100 incidents majeurs en sept mois
Ensuite, le suivi des incidents majeurs. Tout incident considéré comme majeur au sens des critères de classification DORA1 doit désormais être notifié aux autorités compétentes. Ce dispositif a pour objectif d’assurer une plus grande réactivité des entités comme des autorités publiques et, en permettant une analyse rapide de la situation, déclencher les mécanismes de gestion de crise adéquats.

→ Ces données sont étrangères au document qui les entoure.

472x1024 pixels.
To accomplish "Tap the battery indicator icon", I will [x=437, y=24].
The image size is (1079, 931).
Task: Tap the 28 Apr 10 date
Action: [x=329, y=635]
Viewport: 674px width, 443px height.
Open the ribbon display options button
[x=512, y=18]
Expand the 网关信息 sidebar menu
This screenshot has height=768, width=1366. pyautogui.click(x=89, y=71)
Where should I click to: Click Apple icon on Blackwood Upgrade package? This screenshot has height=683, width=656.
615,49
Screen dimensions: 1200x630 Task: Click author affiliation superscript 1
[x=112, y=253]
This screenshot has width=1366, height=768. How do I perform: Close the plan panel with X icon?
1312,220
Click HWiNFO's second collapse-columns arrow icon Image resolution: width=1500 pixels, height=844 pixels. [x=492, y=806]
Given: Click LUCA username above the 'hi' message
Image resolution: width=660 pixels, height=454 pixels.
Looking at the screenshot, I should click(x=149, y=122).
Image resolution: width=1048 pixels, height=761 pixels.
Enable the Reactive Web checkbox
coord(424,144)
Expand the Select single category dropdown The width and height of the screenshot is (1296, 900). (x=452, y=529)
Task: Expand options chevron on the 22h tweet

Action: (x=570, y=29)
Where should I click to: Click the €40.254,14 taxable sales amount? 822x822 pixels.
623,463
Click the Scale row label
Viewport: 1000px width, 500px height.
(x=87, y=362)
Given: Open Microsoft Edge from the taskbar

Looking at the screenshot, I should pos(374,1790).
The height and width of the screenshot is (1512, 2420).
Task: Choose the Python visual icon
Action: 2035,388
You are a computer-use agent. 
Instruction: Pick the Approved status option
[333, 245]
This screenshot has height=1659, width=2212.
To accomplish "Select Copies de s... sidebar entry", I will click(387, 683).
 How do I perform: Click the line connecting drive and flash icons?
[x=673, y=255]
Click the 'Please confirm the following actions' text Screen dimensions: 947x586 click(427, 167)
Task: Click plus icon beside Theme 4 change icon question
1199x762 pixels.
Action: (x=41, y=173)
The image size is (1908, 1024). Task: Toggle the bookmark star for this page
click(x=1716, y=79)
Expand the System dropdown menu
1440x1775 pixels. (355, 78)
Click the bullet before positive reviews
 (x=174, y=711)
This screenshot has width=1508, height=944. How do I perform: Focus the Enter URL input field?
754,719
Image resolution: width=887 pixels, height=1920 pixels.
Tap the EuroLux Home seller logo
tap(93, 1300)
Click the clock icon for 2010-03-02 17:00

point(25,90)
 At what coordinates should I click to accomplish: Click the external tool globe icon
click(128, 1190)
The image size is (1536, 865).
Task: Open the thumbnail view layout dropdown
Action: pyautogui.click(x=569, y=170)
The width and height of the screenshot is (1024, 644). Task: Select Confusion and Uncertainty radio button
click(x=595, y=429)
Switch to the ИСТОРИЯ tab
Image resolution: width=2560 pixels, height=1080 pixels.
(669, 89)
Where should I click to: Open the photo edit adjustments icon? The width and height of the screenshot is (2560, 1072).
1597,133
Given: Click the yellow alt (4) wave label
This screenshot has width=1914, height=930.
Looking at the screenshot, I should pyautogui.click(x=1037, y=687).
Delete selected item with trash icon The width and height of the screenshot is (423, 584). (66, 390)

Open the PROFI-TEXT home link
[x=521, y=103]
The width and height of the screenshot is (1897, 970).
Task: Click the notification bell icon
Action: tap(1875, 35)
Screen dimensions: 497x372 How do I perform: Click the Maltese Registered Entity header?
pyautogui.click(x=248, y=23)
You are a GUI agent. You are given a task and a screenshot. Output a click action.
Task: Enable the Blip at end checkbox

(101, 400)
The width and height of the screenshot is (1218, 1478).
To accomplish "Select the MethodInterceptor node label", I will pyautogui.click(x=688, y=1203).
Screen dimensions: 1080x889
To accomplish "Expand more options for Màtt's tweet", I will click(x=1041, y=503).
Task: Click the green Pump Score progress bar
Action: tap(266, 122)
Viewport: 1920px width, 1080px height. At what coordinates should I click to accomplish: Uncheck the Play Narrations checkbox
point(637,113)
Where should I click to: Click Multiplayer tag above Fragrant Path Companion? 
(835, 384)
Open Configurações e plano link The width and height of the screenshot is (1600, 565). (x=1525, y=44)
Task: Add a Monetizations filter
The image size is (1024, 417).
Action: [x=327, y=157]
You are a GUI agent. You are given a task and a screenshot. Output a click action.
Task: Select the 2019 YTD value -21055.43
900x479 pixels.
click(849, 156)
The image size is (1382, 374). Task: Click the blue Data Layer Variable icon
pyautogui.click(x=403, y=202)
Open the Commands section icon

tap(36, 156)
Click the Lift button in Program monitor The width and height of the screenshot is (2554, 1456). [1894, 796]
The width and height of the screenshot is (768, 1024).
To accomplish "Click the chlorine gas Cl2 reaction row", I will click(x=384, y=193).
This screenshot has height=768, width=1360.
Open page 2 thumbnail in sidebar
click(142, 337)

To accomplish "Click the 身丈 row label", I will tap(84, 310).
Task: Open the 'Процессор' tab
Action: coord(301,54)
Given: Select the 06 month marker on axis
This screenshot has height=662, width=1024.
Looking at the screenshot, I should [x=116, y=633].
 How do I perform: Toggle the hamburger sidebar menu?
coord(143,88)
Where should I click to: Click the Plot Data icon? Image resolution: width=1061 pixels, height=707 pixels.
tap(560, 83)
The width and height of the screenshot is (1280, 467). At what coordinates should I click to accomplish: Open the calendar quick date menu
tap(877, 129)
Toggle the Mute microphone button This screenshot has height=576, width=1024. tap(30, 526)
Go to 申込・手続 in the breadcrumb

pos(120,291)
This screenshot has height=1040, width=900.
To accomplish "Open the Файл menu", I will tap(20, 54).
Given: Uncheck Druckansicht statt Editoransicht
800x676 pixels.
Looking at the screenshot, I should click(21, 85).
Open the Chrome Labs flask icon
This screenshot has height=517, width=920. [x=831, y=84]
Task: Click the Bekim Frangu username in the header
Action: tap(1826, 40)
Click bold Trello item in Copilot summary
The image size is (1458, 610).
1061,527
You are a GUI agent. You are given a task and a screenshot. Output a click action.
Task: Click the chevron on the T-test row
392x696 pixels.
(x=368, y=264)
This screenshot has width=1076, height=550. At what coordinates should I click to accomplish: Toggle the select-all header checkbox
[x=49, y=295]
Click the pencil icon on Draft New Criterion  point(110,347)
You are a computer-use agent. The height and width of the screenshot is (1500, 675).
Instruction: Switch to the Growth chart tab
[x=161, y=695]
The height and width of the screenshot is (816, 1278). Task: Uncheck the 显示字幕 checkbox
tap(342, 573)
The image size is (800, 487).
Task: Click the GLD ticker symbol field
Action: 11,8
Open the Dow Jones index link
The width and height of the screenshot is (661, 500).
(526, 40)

Concernant le processus de notification, si la situation s’améliore progressivement, son appropriation reste encore perfectible. L’ACPR a mis à jour à plusieurs reprises une Foire aux questions sur son site Internet et, récemment, une maquette commentée a été mise à disposition afin de faciliter la remise. Cependant, des efforts doivent encore être réalisés dans les trois directions suivantes : le respect des délais de remise, la mise en place d’un outillage adéquat et le respect des critères de qualification des incidents.
Le nombre de notifications reçues par l’ACPR entre le 17 janvier et le 31 août 2025 apparaît élevé avec près de 100 ! Ce n’est pourtant pas le signe d’une augmentation du profil de risque cyber. Le champ des notifications DORA est en effet très large, puisqu’il inclut l’ensemble des incidents informatiques et ne se limite donc pas aux incidents cyber, qui représentent environ un cinquième de l’ensemble des incidents notifiés. Par ailleurs, on peut constater que près de 60 % des notifications sont relatives à des incidents impliquant un tiers. Cela plaide pour la mise en place d’un cadre de gestion du risque de tiers efficace au niveau des entités financières. Le reste des incidents sont liés à des défaillances internes, ce qui plaide là aussi pour la mise en place d’une gestion du risque informatique adéquate. La gestion de l’obsolescence et des changements sont des enjeux importants pour éviter la survenance de tels incidents.
Une vigilance majeure
sur la gouvernance
La remise des registres d’information et les notifications d’incidents majeurs resteront un enjeu majeur dans les mois à venir. L’ACPR restera disponible pour accompagner la Place dans cet exercice. Pour autant, l’année 2026 devrait marquer pour l’ACPR une montée en puissance progressive et proportionnée des activités de supervision de la conformité à DORA.
L’accent devrait être mis sur l’évolution du cadre de gestion des risques TIC, en s’assurant en particulier qu’une gouvernance adéquate est en place et que les instances dirigeantes des entités financières disposent d’une compétence collective sur ces questions. Elles ne doivent pas rester cantonnées dans la sphère technique. La gouvernance est systématiquement une brique essentielle des dispositifs de gestion des risques. La conformité des contrats des entités financières avec leurs prestataires tiers aux dispositions de DORA constituera également un domaine d’intérêt. Enfin, pour les acteurs financiers les plus importants, les premiers tests d’intrusion avancés fondés sur la menace devraient débuter. Précision importante : ils ne se substituent pas aux programmes de tests qui doivent être mis en place par l’ensemble des entités financières.
En parallèle, l’année 2026 marquera l’entrée en fonction des Joint Examination Teams, ces équipes chargées de la surveillance des prestataires informatiques critiques (CTPP), composées d’agents des autorités européennes de surveillance et des autorités nationales compétentes. L’ACPR contribuera activement à ces équipes. Cette nouveauté doit substantiellement renforcer la résilience numérique des entités financières en s’assurant que certains des prestataires incontournables auxquels elles ont recours appliquent eux-mêmes les standards de résilience le plus exigeants. Cela ne signifie pas pour autant que les entités ne sont plus responsables de leurs relations contractuelles avec ces entités.